-- Text section start --

How To Save $15
Billion? Let The Market Speak Out
(ghi^markets.com - Oct. 7,
2005)
Oct 7, 2005 - PowerMarketers Industry
Publications
http://www.ghimarkets.com
Consumers in the Eastern Interconnect saved $15.1 billion over five
years thanks to production efficiencies driven by wholesale power
competition.
That’s what Global Energy Advisors (formerly Henwood) found when it
quantified savings produced since Order 888 opened the door to merchant
generation in 1999.
You may remember that as Henwood, the firm declared the end of the
California crisis and got it right.
The study was funded by 10 EPSA members -- BP Energy, Constellation
Energy, Exelon, Mirant, NRG Energy, PSEG Power, Reliant Energy, Shell
Trading Gas & Power, Suez Energy and Williams.
Other studies found savings, EPSA CEO John Shelk told reporters, but
this one looked specifically at the production efficiencies IPPs and
even regulated utilities put in place since markets opened to
competition.
That’s $15.1 billion that otherwise would have weighted down a large
portion of the US economy, Shelk noted.
Beginning in 1999, Eastern IPPs built 88,000 mw of new generation,
assuming all the risks that the plants would run profitably.

-- Text section end --
-- Listed records start --

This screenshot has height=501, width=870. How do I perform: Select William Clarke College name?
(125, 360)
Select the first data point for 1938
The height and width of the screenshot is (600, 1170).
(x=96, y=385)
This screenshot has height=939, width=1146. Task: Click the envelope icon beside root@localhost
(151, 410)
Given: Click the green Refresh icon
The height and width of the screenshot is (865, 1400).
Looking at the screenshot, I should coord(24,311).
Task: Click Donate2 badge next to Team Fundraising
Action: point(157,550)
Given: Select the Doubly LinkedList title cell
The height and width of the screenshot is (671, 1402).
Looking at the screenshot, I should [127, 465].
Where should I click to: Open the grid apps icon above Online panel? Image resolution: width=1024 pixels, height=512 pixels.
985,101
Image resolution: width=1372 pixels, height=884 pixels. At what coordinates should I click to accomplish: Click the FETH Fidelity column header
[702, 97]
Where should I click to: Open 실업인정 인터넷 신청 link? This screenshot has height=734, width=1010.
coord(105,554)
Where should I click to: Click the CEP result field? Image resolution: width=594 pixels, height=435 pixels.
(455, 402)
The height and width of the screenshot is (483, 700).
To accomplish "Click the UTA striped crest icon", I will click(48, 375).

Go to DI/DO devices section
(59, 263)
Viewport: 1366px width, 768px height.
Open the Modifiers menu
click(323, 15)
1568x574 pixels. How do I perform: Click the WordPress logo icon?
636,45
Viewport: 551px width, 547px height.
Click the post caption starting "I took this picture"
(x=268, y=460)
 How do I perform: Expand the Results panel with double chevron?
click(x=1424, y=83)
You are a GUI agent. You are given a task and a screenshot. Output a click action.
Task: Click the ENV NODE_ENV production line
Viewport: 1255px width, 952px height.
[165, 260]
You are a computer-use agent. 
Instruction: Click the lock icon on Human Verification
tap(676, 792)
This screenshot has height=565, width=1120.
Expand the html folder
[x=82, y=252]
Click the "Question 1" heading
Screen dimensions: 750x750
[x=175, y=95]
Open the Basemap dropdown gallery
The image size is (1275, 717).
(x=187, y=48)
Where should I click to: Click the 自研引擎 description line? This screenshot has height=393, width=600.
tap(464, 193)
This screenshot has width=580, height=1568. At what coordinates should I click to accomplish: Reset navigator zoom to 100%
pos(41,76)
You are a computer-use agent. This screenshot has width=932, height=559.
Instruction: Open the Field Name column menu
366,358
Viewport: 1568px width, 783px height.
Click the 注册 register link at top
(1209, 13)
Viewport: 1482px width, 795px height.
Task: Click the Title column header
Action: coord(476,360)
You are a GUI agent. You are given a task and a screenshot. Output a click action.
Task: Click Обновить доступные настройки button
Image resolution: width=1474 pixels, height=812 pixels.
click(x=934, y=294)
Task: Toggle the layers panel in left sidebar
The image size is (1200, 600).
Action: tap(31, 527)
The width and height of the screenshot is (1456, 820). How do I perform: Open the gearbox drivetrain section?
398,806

-- Listed records end --

Problem details: Please write out the entire article on wholesale power savings word for word. The material plays no part in this.

Answer below:
How To Save $15
Billion? Let The Market Speak Out
(ghi^markets.com - Oct. 7,
2005)
Oct 7, 2005 - PowerMarketers Industry
Publications
http://www.ghimarkets.com
Consumers in the Eastern Interconnect saved $15.1 billion over five
years thanks to production efficiencies driven by wholesale power
competition.
That’s what Global Energy Advisors (formerly Henwood) found when it
quantified savings produced since Order 888 opened the door to merchant
generation in 1999.
You may remember that as Henwood, the firm declared the end of the
California crisis and got it right.
The study was funded by 10 EPSA members -- BP Energy, Constellation
Energy, Exelon, Mirant, NRG Energy, PSEG Power, Reliant Energy, Shell
Trading Gas & Power, Suez Energy and Williams.
Other studies found savings, EPSA CEO John Shelk told reporters, but
this one looked specifically at the production efficiencies IPPs and
even regulated utilities put in place since markets opened to
competition.
That’s $15.1 billion that otherwise would have weighted down a large
portion of the US economy, Shelk noted.
Beginning in 1999, Eastern IPPs built 88,000 mw of new generation,
assuming all the risks that the plants would run profitably.